To have an effective conversation, it is important to understand the sentiment and respond appropriately. In a customer service call, a simple acknowledgment when talking to an unhappy customer might be helpful, such as, “Sorry to hear you are having trouble.” Understanding sentiment is also useful in determining when you need to hand over the call to a human agent for additional support.

To achieve such a conversational flow with a bot, you have to detect the sentiment expressed by the user and react appropriately. Previously, you had to build a custom integration by using Comprehend APIs. As of this writing, you can determine the sentiment natively in Amazon Lex.  This post demonstrates how to use user sentiment to manage conversation flow better.  We will describe the steps to build a bot, add logic to update response based on user sentiment and configure hand over to an agent.

Building a bot

We will use the following conversation to model a bot:

User: When is my package arriving? It’s so late.

Agent: Apologies for the inconvenience. Can I get your tracking number?

User: 21132.

Agent: Got it. It should be delivered to your home address on Nov 27th.

User: Great, thanks.

Now, let’s build an Amazon Lex bot with intents to track delivery status and change delivery date.
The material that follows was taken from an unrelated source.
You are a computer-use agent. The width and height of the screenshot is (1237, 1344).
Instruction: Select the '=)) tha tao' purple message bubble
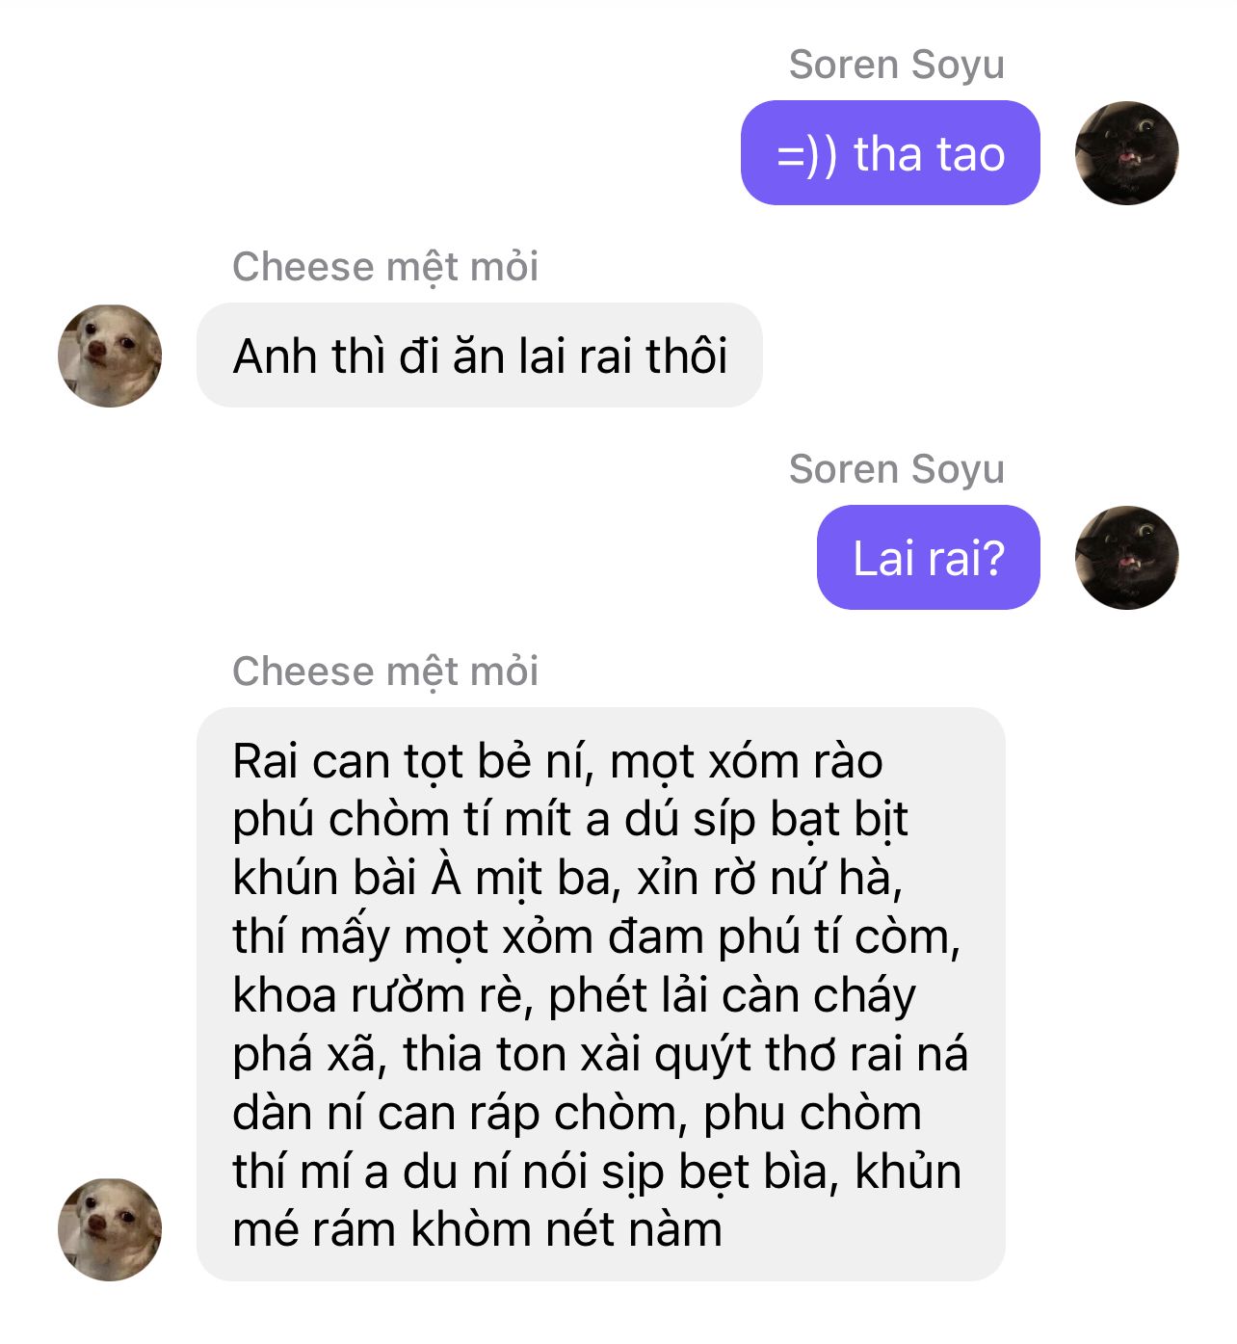click(890, 153)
The CheckDeliveryStatus intent elicits tracking number information and responds with the delivery date. The ChangeDeliveryDate intent updates the delivery to a new date. In this post, we maintain a database with the tracking number and delivery date. You can use an AWS Lambda function to update the delivery date.

To enable sentiment analysis in the bot, complete the following steps:

  1. On the Amazon Lex console, click on the bot
  2. Under Settings, choose General
  3. For Sentiment Analysis, choose Yes
  4. Click on Build to create a new build

Adding logic to modify response

Now that you set up the bot, add logic to respond to the user’s sentiment. The dialog code hook in the CheckDeliveryStatus examines the sentiment score. If the score for negative sentiment is above a certain threshold, you can inject an acknowledgment such as “Apologies for the inconvenience” when prompting for the tracking number. See the following Lambda code snippet:  

if (negativeSentimentVal > RESPONSE_THRESHOLD) {
    callback(
        intentHandler.elicitSlot(
            intentRequest.sessionAttributes,
            intentRequest.currentIntent.name,
            intentRequest.slots, "trackingNumber",
            intentHandler.constructMessage("Apologies for the inconvenience. What is your order id?" )
            )
        );
}

The following event is passed to the Lambda function:

{
    "messageVersion": "1.0",
    "invocationSource": "DialogCodeHook",
    "userId": "xxx",
    "sessionAttributes": {},
    "requestAttributes": null,
    "bot": {
        "name": "DeliveryBot",
        "alias": "$LATEST",
        "version": "$LATEST"
    },
    "outputDialogMode": "Text",
    "currentIntent": {
        "name": "CheckDeliveryStatus",
        "slots": {
            "trackingNumber": null
        },
        "slotDetails": {
            "trackingNumber": "trackingNumber"
        },
        "confirmationStatus": "None"
    },
    "inputTranscript": "When is my package arriving? It’s so late.",
    "recentIntentSummaryView": null,
    "sentimentResponse": {
        "sentimentLabel": "NEGATIVE",
        "sentimentScore": "{
            Positive: 0.005262882,
            Negative: 0.6347739,
            Neutral: 0.35993648,
            Mixed: 2.6722797E-5
        }"
    }
}

You can also perform analytics across multiple conversations by keeping track of the aggregated score at the conversation level. This post maintains a database with an entry for each intent. You can store the aggregate of the sentiment scores for each intent per conversation in the table, and use this information to get insights into how specific intents are performing. You can also track overall sentiment at a user or bot level.

Configuring the handover

Lastly, let us review the configuration for hand over to an agent. You could trigger this path if the user sentiment is very negative: “Where’s my delivery? This is so frustrating.”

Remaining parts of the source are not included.